Air pollution may double the risk of an elderly person being hospitalised for pneumonia.
Pneumonia is the leading cause of death in the elderly. Air pollution exerts a strong effect on hospital admissions for pneumonia. About 600,000 people are hospitalised for pneumonia in the United States each year. Little is known about how air pollution contributes to an increased risk of pneumonia. Animal studies have shown that pollutants such as nitrogen dioxide impair the oxygen exchange areas of the lung, which increases the risk of lung infections such as influenza and pneumonia.
Researchers looked at health data from 345 people who had been hospitalised for pneumonia within a two-year period. All of them were 65 years or older and lived in Hamilton, Canada. Hamilton is home to a large industrial steel-making complex. Residents living near the complex are exposed to high levels of tiny, floating particles known as particulate matter. The researchers calculated annual average pollution levels of fine particulate matter and nitrogen dioxide, a pollutant primarily associated with traffic, near the participants' homes for the two years prior to hospitalisation for pneumonia. They correlated this information with the participants' health data.
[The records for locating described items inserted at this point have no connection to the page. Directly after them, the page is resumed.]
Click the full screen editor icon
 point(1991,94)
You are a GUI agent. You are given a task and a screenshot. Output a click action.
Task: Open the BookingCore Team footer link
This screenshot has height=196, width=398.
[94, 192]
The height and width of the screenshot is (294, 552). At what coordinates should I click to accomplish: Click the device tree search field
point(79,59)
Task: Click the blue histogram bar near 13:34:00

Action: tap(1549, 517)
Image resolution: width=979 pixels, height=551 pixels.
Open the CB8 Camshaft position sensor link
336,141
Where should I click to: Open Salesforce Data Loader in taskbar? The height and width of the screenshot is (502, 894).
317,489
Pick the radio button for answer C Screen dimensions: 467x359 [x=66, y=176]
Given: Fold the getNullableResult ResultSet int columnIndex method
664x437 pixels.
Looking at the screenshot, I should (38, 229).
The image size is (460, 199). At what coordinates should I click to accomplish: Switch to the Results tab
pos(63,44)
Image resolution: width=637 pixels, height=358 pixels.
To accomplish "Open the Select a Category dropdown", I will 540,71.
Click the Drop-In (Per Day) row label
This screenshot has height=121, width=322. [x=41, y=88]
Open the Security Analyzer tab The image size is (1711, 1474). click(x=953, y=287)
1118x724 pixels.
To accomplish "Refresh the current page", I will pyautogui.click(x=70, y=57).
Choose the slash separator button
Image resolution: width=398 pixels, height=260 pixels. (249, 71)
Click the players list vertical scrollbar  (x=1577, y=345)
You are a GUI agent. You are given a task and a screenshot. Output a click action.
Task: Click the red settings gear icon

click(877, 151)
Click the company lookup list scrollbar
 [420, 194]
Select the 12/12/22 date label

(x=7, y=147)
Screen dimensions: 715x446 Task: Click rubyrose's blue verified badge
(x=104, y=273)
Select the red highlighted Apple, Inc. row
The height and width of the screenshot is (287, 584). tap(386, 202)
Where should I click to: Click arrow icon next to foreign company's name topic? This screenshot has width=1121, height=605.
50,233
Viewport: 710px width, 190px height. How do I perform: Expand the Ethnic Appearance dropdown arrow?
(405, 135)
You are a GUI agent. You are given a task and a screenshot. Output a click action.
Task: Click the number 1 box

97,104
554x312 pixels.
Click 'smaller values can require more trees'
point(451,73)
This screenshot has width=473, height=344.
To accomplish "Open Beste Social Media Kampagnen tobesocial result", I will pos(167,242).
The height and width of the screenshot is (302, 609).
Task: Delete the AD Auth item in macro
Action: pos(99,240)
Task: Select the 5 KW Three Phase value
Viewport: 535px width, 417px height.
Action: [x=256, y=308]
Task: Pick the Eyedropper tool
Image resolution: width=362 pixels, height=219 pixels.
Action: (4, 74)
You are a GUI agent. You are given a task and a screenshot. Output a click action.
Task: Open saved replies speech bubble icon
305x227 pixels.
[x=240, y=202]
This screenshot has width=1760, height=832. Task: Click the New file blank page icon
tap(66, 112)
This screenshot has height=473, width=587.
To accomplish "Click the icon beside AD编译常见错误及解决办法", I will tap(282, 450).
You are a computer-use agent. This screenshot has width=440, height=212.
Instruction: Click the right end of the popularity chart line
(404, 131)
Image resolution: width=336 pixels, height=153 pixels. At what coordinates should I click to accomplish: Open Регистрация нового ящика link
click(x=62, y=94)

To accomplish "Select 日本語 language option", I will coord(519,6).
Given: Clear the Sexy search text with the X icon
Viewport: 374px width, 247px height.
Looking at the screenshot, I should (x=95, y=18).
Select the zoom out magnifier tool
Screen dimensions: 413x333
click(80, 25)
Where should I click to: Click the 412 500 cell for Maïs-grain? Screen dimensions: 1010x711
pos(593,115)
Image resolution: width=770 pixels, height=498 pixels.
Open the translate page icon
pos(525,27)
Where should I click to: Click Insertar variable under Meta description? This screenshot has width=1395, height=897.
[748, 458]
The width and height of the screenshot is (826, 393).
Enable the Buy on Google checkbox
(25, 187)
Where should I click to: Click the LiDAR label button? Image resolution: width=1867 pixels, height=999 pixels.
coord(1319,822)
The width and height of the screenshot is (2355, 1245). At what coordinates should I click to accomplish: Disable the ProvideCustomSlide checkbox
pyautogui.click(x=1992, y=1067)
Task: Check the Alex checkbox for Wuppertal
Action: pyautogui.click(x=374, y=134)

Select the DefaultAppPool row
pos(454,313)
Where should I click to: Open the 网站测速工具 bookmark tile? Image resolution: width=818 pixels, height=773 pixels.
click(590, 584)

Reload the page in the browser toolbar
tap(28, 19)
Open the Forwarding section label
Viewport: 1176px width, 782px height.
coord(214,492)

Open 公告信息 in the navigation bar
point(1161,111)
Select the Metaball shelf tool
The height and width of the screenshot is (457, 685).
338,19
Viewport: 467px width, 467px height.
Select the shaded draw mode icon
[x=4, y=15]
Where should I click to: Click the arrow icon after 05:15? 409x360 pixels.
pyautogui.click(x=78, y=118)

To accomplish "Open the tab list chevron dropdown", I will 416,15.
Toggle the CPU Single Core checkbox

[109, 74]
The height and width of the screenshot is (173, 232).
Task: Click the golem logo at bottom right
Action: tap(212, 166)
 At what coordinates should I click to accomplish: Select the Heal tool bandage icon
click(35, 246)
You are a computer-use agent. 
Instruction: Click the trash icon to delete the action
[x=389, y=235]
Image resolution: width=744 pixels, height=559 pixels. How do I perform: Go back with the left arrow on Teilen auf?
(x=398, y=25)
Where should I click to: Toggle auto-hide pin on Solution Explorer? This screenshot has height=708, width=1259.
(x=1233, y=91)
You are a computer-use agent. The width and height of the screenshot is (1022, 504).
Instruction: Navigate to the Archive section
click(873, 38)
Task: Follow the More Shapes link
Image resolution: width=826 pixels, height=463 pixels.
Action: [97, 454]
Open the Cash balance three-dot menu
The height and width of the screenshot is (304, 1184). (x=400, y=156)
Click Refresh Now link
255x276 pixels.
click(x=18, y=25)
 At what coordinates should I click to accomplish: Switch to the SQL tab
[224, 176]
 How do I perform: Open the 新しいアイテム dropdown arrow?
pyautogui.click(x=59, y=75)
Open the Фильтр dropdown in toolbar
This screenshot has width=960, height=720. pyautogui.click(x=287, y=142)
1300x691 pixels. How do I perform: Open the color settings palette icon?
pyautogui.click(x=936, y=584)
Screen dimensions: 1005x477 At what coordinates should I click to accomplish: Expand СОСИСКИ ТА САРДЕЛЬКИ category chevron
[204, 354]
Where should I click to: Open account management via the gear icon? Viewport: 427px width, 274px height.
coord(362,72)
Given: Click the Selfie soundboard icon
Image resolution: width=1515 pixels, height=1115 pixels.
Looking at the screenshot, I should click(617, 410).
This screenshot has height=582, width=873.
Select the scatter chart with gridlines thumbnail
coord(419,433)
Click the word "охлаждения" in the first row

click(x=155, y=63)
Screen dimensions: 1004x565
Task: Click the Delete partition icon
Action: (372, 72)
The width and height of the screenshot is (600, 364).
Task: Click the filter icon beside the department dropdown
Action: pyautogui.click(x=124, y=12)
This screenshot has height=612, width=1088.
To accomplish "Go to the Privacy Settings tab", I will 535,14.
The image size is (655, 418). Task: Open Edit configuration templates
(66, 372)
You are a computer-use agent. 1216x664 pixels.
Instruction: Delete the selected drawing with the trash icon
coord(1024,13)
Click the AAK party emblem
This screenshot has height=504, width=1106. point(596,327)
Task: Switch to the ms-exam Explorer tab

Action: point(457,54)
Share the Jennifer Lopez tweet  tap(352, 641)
It was found that people living in the parts of the city with the highest levels of fine particulate matter and nitrogen dioxide had more than twice the chance of being hospitalised with pneumonia as people living in cleaner parts of the city. The results held up after the researchers factored in the effect of other risk factors for pneumonia, such as smoking.
The researchers suggest that this is a serious public health problem that needs to be dealt with at the societal level to reduce air pollution.